FYI, the Shunts i use have a "charged voltage", "charged current" and "charged detection timer" setting used to determine when it's charged.
These might be an alternative to absorb-timer? Which is possibly too rigid of a setting? When reaching voltage-limited charge, wait for the current to drop below certain % of the battery capacity (aka 2% = 4A for a 200Ah Bank) for a period of time (usually a few minutes), then switch to float.
Another good reference would be Balmar's external alternator regulators. (particularly their FbA and FFL settings)
Battery charging is quite an art in-and-of-itself.

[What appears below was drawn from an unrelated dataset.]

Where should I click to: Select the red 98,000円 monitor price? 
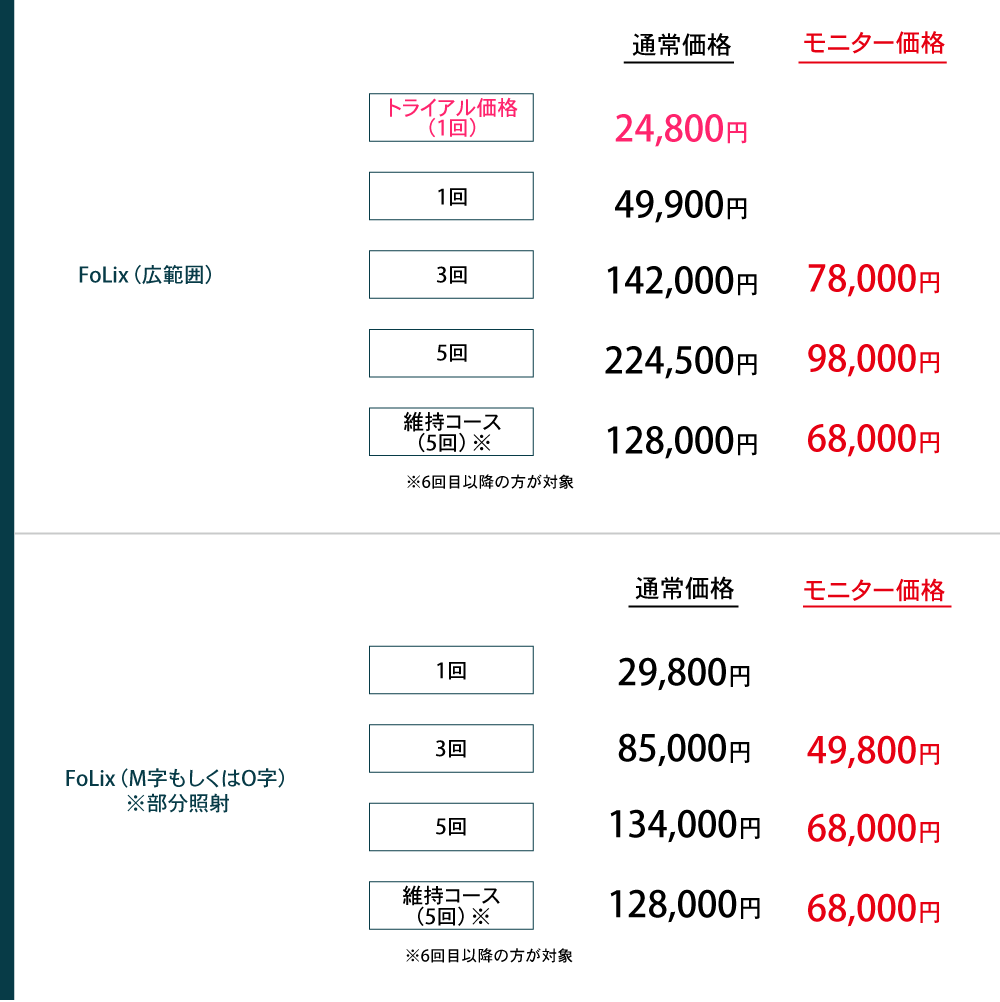873,359
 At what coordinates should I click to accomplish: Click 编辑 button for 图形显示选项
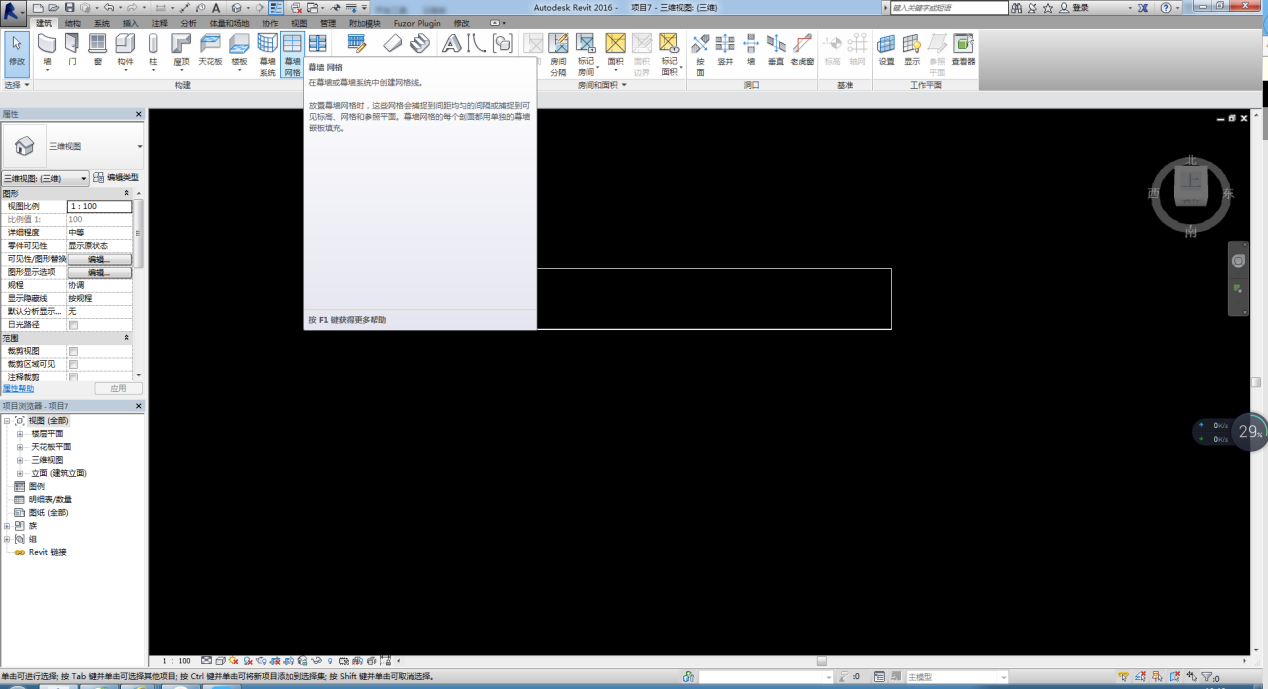tap(99, 272)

Battery charging is quite an art in-and-of-itself.
Yes you can go very in deapth with charging. The current sensing method is the preferred method but not really justifiable for my application. My application is basically just for backup. I have very little loss in my batteries so my whole system is off most of the time just waiting for an outage in which case I have to manually connect it and turn it on.
@Cali-Carlos It's taken me far too long, but I've finally gotten back to the GS code, and added a ~2 minute hysteresis on the Float/Bulk switch. That way, small random regulation CC/CV flag noise doesn't constantly reset the "Absorb Tmr" (preventing Float). Should solve the issue ;-).
Also fixing a few dumb bugs + adding some new features for misusing the generator start relays as configurable signal/control outputs...hopefully I'll be able to release 1.2r6 before too long here.